There are a couple things that have to line up to give this idea more support. And I think both have evidence elsewhere in the BoM:
A. These have to be the descendants of the same Zeniff-ite group that Alma is.
That seems likely for a few reasons:
- The land is named after Gideon, one of their great leaders who was key in “delivering the people of Limhi out of bondage,” and later a great teacher. So unless Gideon had spent a bunch of time teaching another group of Nephites, and become well enough loved by them to have them name a different area after him, it seems likely these are specifically Alma’s people.
- Alma 6:7 says “there having been a city built” and it’s also called Gideon. It makes sense that the people living there are somewhat new to that area if they only recently built a city. So the Zeniff-ite’s could have settled there.
- Alma addresses them as “my beloved brethren.” In his previous teaching in Zarahemla, just prior to this (Alma 5), he didn’t start that way. He started by telling those people who is father was and the story of their escape from first Noah and later the Lamanites. But this people he calls “my beloved” and doesn’t bother telling that story.
- As mentioned, he doesn’t tell them his father’s story. He doesn’t have to tell those same stories, because many of them lived it, or would have been taught the stories by their parents who lived it.
So if there is a “Zeniff-ite” dialect, these people that Alma feels a close affinity with, likely speak it.
B. Alma has to have grown up at least enough to learn their dialect, before being reunited with the main body of Nephites.
Since his father was the High Priest, he probably had to live in Zarahemla. This explains how he’d become partners in crime with Mosiah’s sons. So he would have likely spoken the main Nephite dialect very well. But for this theory to work, he had to have been exposed to the Zeniff-ite language enough to have learned it in his youth, or at some point.

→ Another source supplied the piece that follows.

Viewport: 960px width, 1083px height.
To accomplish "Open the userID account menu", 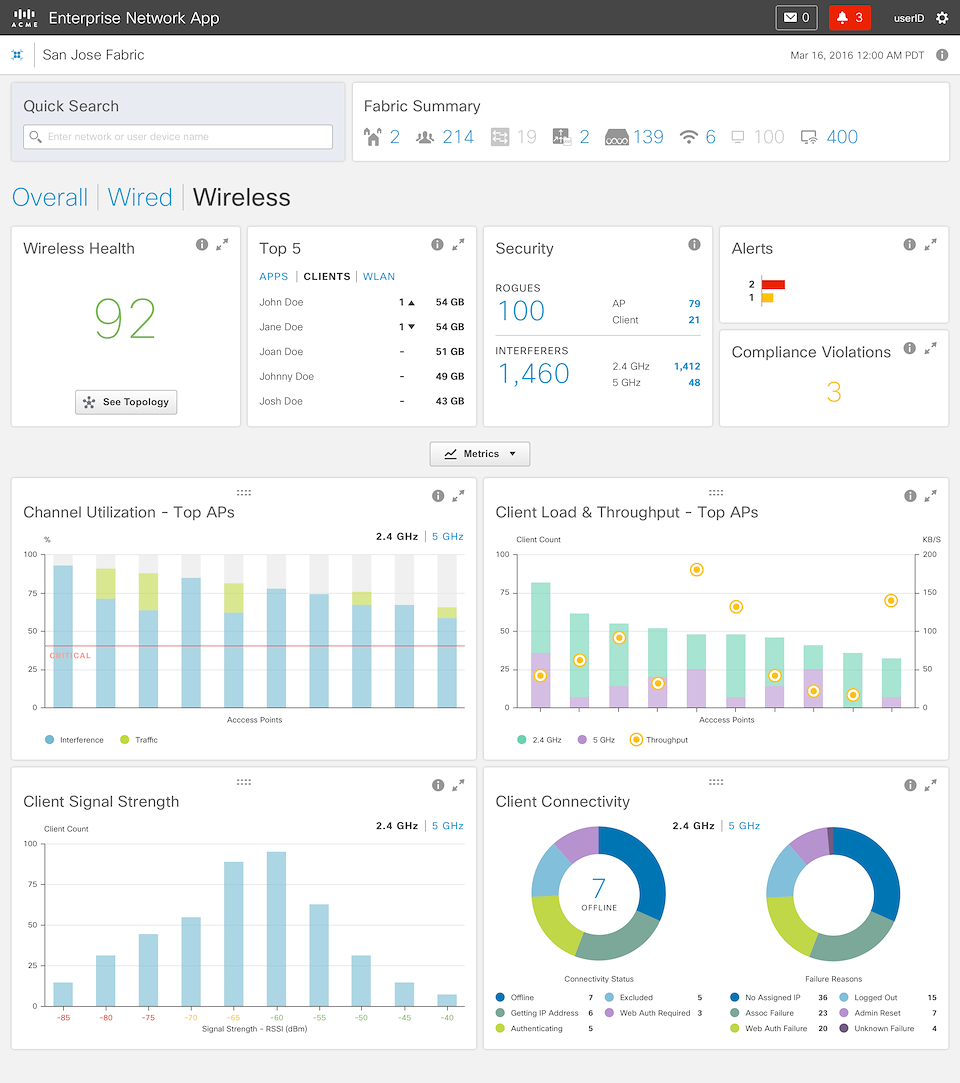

This is supported in Alma 5:3–5 where Alma is telling the story of his Father and the people that followed him. He says “they” when telling how they were spared from King Noah and again when talking about their captivity to the Lamanites and subsequent delivery. But then he switches to “we” when telling about being “brought into this land” and establishing the church there. To me it sounds like his early memories start when escaping the Lamanite enslavement in the land of Helam. If that’s true, it suggests he was old enough to have understood his father’s language at that point.
Subsequently, he would have been closely associated with Mosiah’s household or at least the central place of government. There he would have learned the main Nephite dialect, and eventually become more comfortable with it, than his native tongue.
All this would make it much more clear why he almost seems apologetic about the fact he hasn’t been with them: they’re his people. He feels familial and social obligation to be with this sub-group of Nephites, even though he’d been the highest-ranking (and therefore busiest, I think we can assume) public and religious servant in the land. It also explains why he’s going to “attempt” to speak to them in a language that he considers his own.
What do you think? Did the Zennifite group develop a different dialect? If so, there’s further implications throughout the Book of Mormon, such as the idea that the Lamanites would have learned this variation of Nephite, since the Priests of Noah taught them Nephite.